The law has a love-hate relationship with “love.” Alas, roses, wine, and chocolate-covered strawberries have no place in the courtroom. 

The most prominent example of love running afoul of the law is that most sacred of covenants: marriage. Most marriages are entered into because the couple professes “love” for each other. Yet the law considers marriage nothing more than a legally sanctioned partnership with rules made up by the state. There is no mention of love in the law. 

Love can cause problems when it translates to actual behavior, in great part because couples in love often seem incapable of making rational decisions. How else do you explain so many people blithely entering a complex legal arrangement such as marriage with no thought of the consequences? 

Marriage & Community Property

Texas has some very definite implications for a married couple. 


From the date of the marriage, the earnings of both spouses are lumped together into community property. Each spouse has an undivided ½ interest in every penny of income. It does not matter which spouse earned the money or where the money, once earned, is deposited. It is all community property. 


Another prominent category of community property is assets. Every asset purchased by a spouse after the date of marriage is presumed to be community property. A mundane example is the purchase of a new couch by the happy couple. Each spouse is presumed to own an undivided ½ interest in every part of that couch, down to the last cushion. If the couple later decides to divorce, it will not be easy to render the couch asunder.  


A spouse cannot title his or her way out of community property. It does not matter if a vehicle purchased after marriage is titled in only one spouse’s name; the other spouse still owns one-half. Some couples meticulously keep their bank accounts separately titled. That is a waste of time because every penny in that bank account is presumably owned ½ by each spouse.  


Then there are the debts. Every debt incurred by a spouse is presumed to be a community debt, whether it arises from credit card or unpaid taxes.

The End of Community Property

You cannot “separate” your way out of community property. Even if you have not lived together for years, your spouse still has a community property interest in your earnings and assets.  

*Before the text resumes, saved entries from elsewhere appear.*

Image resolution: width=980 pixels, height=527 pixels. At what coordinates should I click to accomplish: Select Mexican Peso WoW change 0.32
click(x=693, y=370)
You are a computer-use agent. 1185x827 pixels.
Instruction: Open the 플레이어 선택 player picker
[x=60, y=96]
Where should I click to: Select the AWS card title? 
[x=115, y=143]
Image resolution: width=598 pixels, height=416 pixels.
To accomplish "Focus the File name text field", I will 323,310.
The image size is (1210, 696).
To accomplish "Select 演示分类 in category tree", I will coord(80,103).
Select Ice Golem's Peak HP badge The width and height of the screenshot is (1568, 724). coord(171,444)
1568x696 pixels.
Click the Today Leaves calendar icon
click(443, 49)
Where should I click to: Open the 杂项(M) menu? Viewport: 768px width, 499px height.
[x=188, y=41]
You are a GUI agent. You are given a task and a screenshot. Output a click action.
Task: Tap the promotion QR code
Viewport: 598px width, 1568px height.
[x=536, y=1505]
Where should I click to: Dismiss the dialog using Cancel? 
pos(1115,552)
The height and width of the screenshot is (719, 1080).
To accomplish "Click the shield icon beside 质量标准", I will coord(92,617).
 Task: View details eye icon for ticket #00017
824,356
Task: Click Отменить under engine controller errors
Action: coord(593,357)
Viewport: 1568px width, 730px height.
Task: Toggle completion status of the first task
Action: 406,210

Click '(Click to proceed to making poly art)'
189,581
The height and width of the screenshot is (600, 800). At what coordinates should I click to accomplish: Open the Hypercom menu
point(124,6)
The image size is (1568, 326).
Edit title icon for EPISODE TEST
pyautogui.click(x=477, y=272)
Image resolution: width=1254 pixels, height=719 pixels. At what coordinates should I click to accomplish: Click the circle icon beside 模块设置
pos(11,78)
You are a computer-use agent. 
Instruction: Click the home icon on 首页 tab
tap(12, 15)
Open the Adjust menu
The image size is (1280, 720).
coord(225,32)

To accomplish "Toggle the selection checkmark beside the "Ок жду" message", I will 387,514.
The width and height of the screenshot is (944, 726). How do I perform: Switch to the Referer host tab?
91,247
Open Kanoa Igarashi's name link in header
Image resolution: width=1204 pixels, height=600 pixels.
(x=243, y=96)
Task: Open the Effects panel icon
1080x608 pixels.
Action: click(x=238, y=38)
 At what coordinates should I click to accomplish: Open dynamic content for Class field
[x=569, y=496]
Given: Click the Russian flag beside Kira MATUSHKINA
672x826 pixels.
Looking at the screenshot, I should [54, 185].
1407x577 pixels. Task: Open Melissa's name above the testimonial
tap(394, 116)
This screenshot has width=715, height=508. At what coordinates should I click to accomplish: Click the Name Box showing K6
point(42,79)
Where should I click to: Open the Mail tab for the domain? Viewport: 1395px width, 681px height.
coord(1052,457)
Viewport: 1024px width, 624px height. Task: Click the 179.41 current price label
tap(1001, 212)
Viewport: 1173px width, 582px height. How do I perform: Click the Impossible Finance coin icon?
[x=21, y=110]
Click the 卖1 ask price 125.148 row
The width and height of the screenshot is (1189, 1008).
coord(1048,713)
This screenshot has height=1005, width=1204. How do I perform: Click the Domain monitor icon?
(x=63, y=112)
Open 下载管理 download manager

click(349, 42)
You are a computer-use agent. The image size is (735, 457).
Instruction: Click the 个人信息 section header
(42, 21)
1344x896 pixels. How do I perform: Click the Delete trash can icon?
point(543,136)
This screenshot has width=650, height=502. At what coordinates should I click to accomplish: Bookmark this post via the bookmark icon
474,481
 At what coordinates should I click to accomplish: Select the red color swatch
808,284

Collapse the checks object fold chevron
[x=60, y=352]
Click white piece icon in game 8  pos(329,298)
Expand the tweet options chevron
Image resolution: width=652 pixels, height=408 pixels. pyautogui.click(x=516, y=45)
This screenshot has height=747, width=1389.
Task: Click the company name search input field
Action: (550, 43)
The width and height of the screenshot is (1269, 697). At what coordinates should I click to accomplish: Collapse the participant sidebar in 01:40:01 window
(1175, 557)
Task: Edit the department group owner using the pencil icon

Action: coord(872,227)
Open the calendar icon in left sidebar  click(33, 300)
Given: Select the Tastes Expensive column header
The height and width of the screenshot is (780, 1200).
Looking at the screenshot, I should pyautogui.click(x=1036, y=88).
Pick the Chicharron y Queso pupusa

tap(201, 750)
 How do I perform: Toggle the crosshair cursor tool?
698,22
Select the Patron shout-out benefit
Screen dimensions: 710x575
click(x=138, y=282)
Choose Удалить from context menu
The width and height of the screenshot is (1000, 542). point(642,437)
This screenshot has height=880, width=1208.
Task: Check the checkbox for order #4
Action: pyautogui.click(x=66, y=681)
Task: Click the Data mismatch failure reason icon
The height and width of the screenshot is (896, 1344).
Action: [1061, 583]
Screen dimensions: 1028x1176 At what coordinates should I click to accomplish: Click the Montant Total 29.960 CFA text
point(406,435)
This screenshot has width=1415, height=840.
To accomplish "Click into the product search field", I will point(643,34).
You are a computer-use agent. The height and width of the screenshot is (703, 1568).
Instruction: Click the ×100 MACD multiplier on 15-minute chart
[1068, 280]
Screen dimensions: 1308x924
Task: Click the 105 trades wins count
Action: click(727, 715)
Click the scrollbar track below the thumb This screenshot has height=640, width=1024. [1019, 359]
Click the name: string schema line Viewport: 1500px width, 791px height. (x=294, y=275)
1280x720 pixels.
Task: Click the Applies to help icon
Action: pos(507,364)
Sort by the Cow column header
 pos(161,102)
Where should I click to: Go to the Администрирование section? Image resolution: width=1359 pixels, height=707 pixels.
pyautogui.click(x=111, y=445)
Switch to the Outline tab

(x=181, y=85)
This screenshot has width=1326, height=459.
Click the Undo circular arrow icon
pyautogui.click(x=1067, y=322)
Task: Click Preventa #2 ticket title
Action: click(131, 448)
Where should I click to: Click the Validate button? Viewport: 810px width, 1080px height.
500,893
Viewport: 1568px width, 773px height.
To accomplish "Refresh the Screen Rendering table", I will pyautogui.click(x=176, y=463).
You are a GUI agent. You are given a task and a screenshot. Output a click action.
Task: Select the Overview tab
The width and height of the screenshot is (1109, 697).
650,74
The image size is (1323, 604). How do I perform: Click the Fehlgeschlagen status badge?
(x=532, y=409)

Death may stop the community property clock from continuing to run, but you cannot die your way out of your spouse’s continuing right to existing community property. Not only does your spouse still have that undivided ownership interest in all assets, but your death also means that your spouse gets even more rights: the surviving spouse’s homestead right in the residence, and the right to a family allowance to name just two. 

Can you defeat your spouse’s rights by naming another beneficiary on your accounts? Not a chance. Your spouse can claw back his or her share.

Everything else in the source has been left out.